→ **GOAL OF THE EXERCISE**
What lines of the data below hold "more"? Show them.

Collected data entries:

-- Opening Marker --

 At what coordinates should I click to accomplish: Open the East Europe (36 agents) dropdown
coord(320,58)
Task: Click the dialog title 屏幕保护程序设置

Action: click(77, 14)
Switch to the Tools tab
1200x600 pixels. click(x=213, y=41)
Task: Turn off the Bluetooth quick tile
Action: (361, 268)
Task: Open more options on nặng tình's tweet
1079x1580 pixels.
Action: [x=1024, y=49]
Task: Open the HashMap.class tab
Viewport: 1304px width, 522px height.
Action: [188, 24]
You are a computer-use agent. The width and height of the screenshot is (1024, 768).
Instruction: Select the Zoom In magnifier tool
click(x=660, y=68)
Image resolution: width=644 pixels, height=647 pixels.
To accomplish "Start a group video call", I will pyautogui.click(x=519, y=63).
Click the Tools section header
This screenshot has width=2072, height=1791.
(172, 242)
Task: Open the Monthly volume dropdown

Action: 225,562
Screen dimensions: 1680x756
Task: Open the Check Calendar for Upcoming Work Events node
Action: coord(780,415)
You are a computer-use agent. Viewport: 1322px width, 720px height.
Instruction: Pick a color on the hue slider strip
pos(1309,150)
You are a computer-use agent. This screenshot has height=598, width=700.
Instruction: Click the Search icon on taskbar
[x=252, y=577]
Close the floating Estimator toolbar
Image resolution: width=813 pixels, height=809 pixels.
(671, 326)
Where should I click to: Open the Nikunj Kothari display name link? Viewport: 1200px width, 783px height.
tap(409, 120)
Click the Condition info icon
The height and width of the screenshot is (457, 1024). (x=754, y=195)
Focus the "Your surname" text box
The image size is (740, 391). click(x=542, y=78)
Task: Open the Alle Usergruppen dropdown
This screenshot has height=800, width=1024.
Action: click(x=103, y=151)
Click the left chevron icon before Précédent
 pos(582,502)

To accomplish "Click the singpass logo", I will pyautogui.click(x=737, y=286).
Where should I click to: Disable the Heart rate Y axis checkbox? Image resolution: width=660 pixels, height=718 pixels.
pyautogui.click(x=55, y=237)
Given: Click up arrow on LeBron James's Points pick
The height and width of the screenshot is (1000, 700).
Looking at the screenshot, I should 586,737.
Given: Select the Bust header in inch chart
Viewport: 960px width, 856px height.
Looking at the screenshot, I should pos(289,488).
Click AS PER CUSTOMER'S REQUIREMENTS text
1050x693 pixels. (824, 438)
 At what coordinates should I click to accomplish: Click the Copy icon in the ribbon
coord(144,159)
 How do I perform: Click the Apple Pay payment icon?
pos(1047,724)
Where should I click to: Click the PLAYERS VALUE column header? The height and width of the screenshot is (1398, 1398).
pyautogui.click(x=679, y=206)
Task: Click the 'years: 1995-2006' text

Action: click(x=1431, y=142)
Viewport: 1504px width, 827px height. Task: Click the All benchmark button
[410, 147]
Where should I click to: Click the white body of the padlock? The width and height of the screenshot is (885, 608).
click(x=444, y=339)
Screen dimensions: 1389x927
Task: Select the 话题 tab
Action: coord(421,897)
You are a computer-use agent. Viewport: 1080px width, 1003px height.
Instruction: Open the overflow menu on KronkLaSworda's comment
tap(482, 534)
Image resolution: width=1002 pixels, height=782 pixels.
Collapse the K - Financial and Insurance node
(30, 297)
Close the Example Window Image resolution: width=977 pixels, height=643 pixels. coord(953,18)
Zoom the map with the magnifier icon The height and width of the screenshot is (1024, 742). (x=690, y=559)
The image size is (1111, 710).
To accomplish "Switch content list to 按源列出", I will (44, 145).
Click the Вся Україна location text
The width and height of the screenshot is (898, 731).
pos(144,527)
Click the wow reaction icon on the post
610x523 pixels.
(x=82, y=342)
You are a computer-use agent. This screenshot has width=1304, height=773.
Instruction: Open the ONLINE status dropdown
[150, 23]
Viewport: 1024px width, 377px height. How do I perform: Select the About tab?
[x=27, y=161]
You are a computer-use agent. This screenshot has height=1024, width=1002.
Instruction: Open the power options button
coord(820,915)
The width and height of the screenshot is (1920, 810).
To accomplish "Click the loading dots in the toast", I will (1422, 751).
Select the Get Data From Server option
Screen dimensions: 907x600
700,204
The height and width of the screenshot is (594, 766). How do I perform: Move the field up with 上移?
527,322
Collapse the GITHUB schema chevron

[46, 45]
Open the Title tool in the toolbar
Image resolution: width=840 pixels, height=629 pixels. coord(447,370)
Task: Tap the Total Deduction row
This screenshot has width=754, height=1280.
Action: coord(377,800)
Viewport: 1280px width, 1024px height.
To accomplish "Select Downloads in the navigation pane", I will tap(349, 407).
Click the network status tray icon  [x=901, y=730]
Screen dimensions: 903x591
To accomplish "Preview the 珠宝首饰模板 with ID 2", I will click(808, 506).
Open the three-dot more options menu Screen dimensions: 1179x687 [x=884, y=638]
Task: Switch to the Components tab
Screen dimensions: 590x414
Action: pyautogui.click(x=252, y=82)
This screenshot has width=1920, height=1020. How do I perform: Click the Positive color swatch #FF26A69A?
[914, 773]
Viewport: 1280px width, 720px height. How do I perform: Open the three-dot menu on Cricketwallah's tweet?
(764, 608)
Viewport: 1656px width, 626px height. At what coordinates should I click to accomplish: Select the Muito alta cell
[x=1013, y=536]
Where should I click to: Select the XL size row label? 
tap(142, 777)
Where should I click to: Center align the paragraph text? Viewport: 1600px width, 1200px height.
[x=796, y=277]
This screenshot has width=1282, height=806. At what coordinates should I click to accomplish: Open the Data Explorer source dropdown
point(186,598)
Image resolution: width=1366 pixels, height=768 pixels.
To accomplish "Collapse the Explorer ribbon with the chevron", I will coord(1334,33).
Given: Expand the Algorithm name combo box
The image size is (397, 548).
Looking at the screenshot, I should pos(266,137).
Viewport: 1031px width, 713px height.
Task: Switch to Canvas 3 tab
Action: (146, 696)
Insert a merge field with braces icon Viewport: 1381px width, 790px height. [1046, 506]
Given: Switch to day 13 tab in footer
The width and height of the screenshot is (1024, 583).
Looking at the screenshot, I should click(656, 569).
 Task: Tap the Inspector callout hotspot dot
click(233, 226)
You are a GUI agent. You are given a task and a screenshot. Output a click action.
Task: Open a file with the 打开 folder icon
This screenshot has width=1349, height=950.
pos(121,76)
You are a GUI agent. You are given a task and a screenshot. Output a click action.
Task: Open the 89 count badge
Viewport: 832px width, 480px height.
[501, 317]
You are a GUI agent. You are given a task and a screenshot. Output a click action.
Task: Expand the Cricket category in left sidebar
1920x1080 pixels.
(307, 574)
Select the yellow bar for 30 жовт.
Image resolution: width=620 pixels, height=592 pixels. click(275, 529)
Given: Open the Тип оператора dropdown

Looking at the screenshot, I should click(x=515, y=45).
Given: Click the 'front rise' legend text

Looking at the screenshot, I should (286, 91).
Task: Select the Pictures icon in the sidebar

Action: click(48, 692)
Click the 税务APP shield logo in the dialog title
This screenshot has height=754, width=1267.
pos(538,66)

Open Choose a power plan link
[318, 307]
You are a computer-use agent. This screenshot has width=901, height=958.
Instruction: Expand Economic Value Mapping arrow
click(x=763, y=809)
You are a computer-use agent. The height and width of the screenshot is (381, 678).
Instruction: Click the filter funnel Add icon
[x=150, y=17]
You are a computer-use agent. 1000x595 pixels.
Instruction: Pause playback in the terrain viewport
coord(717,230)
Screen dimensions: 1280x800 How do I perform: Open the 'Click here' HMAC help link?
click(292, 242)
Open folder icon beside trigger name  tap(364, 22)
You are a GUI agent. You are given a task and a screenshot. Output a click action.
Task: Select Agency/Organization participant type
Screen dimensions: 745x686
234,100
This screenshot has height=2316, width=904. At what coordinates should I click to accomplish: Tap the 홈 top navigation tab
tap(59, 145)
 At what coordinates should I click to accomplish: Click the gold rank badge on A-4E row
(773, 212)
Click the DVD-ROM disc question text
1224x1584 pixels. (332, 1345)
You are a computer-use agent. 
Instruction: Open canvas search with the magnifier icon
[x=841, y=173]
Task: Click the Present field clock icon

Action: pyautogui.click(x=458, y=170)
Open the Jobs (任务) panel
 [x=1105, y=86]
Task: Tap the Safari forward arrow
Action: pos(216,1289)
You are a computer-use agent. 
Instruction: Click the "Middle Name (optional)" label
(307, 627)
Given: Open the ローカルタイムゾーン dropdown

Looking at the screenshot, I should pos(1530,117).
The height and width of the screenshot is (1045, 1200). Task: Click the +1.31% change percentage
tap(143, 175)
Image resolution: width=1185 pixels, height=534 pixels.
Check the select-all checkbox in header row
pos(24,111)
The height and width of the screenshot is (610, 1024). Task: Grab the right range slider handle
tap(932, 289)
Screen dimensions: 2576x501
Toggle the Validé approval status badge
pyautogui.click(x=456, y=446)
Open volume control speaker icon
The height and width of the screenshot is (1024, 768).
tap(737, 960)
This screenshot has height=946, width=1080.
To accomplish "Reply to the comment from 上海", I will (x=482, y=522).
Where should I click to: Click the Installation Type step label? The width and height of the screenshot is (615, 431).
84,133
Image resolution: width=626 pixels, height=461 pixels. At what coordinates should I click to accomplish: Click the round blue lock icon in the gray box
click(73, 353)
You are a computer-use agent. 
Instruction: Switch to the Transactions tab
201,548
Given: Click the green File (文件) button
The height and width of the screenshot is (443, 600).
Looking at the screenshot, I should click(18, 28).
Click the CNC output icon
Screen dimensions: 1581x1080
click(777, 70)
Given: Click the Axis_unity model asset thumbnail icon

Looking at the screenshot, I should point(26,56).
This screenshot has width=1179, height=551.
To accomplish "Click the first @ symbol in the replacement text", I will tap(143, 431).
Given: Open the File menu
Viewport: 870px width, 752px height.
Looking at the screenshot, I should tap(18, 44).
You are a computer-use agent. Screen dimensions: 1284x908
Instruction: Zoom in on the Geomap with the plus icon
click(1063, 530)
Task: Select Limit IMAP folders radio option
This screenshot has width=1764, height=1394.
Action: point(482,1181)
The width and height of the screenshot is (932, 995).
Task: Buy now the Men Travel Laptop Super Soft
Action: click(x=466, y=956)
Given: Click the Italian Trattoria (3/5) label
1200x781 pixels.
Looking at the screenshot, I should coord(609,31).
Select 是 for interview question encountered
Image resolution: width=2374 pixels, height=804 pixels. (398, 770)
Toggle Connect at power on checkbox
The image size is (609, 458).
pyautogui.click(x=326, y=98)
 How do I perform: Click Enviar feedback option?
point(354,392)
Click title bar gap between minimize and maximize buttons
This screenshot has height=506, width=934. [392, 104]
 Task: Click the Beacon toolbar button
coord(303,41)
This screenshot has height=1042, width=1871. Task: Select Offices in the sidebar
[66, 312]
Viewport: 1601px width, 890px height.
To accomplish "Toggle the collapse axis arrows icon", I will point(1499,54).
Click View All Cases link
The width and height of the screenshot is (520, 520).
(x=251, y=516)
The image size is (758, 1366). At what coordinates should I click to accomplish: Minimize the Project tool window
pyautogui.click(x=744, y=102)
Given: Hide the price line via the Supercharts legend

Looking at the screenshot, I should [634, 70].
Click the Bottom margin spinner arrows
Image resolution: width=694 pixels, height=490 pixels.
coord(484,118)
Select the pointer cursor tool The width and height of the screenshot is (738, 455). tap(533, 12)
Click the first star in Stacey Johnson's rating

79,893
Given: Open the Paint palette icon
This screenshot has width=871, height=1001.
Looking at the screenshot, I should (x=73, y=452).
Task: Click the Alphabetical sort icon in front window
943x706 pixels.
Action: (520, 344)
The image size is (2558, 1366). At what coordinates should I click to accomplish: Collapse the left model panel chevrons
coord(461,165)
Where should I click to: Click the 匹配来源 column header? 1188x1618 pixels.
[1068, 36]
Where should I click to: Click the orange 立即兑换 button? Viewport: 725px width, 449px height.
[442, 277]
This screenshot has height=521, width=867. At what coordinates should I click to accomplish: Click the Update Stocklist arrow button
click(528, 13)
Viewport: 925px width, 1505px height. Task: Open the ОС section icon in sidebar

-- Closing Marker --

→ **EXPECTED ANSWER**
Task: Open more options on nặng tình's tweet
Open the three-dot more options menu Screen dimensions: 1179x687 [x=884, y=638]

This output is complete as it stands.